» RECORDS TO PROCESS
[Start of Attachment]

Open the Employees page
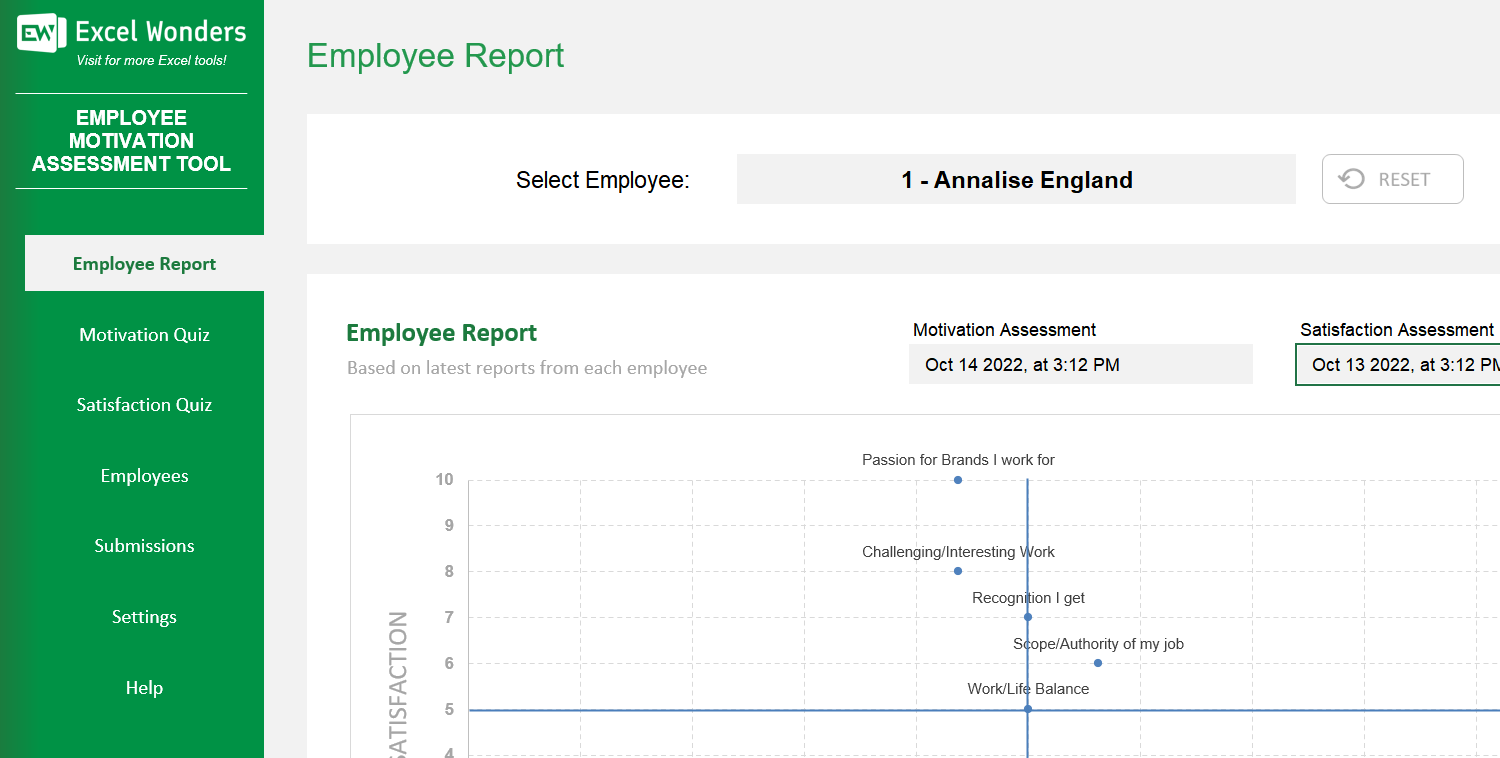Viewport: 1500px width, 758px height. [144, 475]
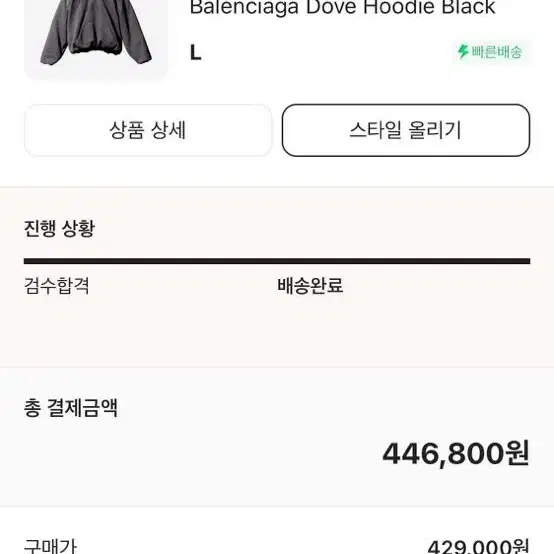554x554 pixels.
Task: Select the 배송완료 progress step
Action: click(x=310, y=285)
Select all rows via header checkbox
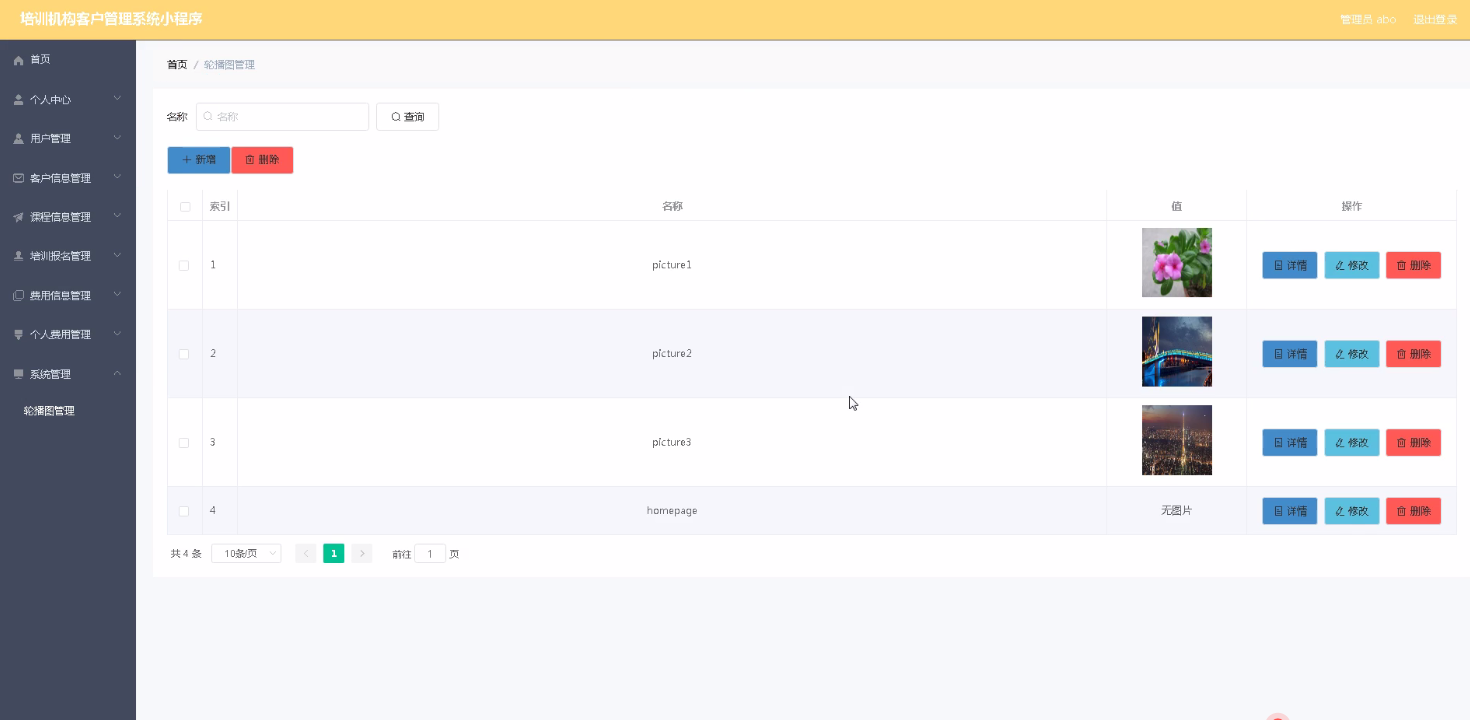Screen dimensions: 1470x720 (x=184, y=205)
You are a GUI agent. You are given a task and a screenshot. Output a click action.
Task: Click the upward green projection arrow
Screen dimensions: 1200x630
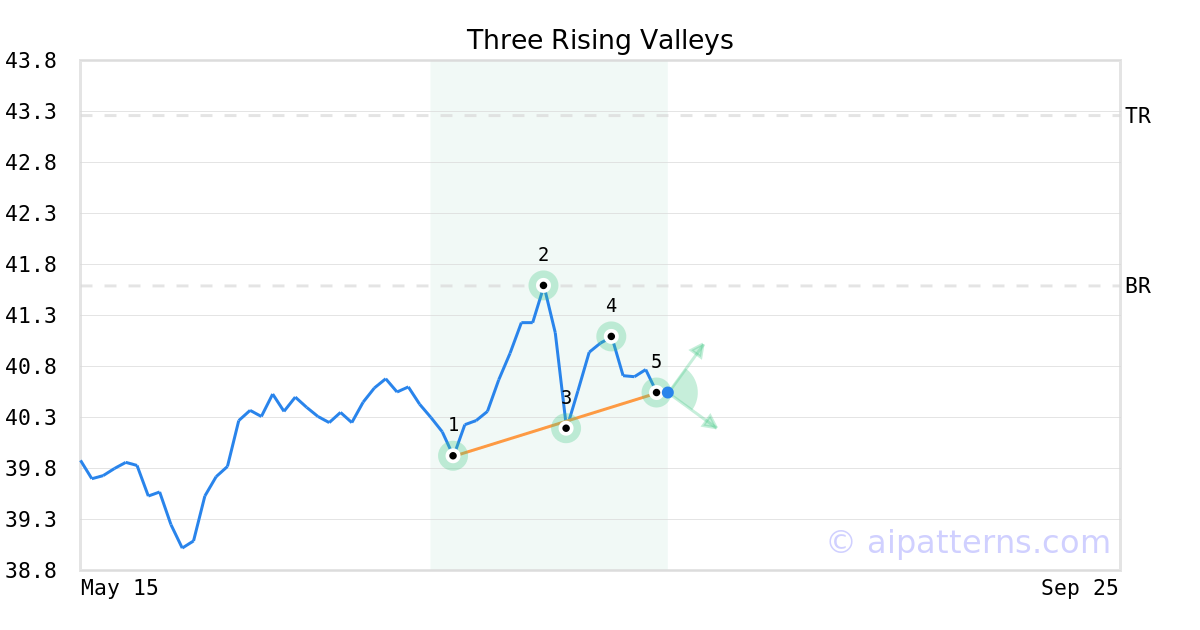[698, 350]
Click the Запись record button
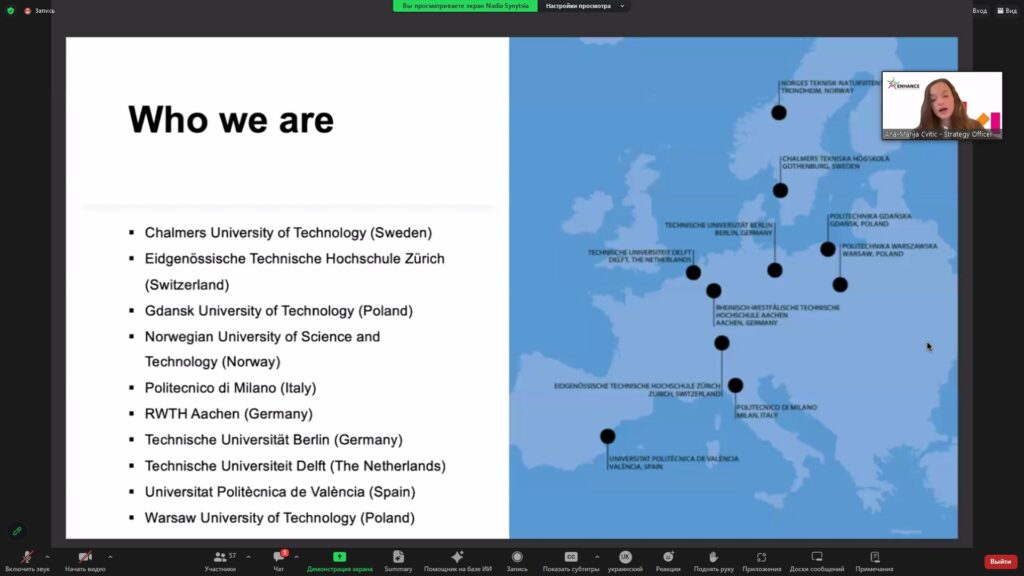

[End of Attachment]

» EXERCISE
Please repeat the listing precisely, excluding the pictures it contains.

» SOLUTION FOR THIS TASK
Open the Employees page
Viewport: 1500px width, 758px height. [144, 475]
554x554 pixels.
Task: Select the 배송완료 progress step
Action: click(x=310, y=285)
Select all rows via header checkbox
Screen dimensions: 1470x720 (x=184, y=205)
You are a GUI agent. You are given a task and a screenshot. Output a click action.
Task: Click the upward green projection arrow
Screen dimensions: 1200x630
[698, 350]
Click the Запись record button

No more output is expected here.